J ’ai vingt ans. Je profite pleinement de mon hiver aux Menuires, station de ski savoyarde juchée à 1 850 m d’altitude dans la vallée de la Tarentaise en Savoie, région d’Auvergne-Rhône-Alpes, là où, grâce à mon beau-frère et un de ses contacts d’affaires, Leo Lacroix, je décroche un boulot pour la saison d’hiver. Et encore, si on peut appeler ça du travail que d’accueillir les visiteurs canadiens à l’hôtel et, bien souvent, les accompagner en ski à Courchevel et à Chamonix, ainsi que travailler quelques heures par semaine à la boutique de ski de la station.

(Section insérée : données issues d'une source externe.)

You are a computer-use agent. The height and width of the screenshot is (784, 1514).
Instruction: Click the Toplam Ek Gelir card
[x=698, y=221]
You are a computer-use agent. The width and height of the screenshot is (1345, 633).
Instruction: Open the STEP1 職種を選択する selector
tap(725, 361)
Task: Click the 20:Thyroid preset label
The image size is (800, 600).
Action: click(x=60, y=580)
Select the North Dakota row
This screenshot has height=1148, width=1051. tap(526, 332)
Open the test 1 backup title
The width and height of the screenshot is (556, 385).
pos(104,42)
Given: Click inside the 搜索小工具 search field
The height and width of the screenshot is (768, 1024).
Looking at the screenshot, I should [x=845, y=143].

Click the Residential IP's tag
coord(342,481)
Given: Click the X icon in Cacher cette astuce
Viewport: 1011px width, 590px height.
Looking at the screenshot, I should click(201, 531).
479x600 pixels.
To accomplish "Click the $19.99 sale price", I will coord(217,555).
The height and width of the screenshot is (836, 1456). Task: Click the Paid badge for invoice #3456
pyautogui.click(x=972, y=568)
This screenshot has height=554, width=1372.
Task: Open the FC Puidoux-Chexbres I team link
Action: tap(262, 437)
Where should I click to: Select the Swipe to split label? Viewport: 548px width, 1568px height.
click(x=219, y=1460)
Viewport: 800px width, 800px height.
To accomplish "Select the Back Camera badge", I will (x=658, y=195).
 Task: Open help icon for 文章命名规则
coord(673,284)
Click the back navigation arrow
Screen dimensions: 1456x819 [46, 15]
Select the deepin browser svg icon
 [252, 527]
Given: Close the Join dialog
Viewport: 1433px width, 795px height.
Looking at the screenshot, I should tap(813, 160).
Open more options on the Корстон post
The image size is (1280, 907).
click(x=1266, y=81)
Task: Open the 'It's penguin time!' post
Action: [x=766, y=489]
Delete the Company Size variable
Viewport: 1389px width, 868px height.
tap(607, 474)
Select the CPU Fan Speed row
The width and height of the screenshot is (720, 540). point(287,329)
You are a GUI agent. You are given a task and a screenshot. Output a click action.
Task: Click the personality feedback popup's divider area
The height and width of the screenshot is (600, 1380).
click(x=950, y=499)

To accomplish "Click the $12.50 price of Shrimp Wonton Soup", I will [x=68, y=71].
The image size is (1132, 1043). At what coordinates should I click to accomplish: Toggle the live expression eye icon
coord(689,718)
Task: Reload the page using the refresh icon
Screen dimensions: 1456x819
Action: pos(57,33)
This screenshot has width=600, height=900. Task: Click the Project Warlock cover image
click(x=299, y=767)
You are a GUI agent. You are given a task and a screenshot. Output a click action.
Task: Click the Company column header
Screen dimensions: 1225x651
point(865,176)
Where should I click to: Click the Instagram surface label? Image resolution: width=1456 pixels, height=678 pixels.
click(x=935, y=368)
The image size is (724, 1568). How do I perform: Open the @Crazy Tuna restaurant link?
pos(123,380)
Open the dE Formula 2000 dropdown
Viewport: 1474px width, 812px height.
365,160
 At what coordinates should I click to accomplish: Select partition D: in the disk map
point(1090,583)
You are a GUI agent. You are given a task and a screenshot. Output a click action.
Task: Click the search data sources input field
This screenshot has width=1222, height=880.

C’est aux Menuires que j’ai fait la connaissance de Gabriel, le doux, originaire de Grenoble. Son père était le propriétaire des «oeufs» mécaniques qui transportaient les skieurs en montagne, également responsable, avec son équipe, de leur bon fonctionnement. Fin mars, mon mandat de travail terminé, Gabriel m’invite à lui rendre visite dans ssa famille. J’accepte son invitation.
Je donne à mon prince de Grenoble carte blanche quant au choix de notre premier repas ensemble dans un restaurant typique de la région. Déjà, à la venue des ravioles du Daphiné farcies au fromage de Saint-Marcellin, mes papilles s’affolent, car le parfum de ses fines pâtes persillées est sublime. Mais là où mon coeur a chaviré, c’est devant le plat principal : deux mystérieux massifs sphériques nappés d’une fine sauce aux morilles de la Haute-Savoie.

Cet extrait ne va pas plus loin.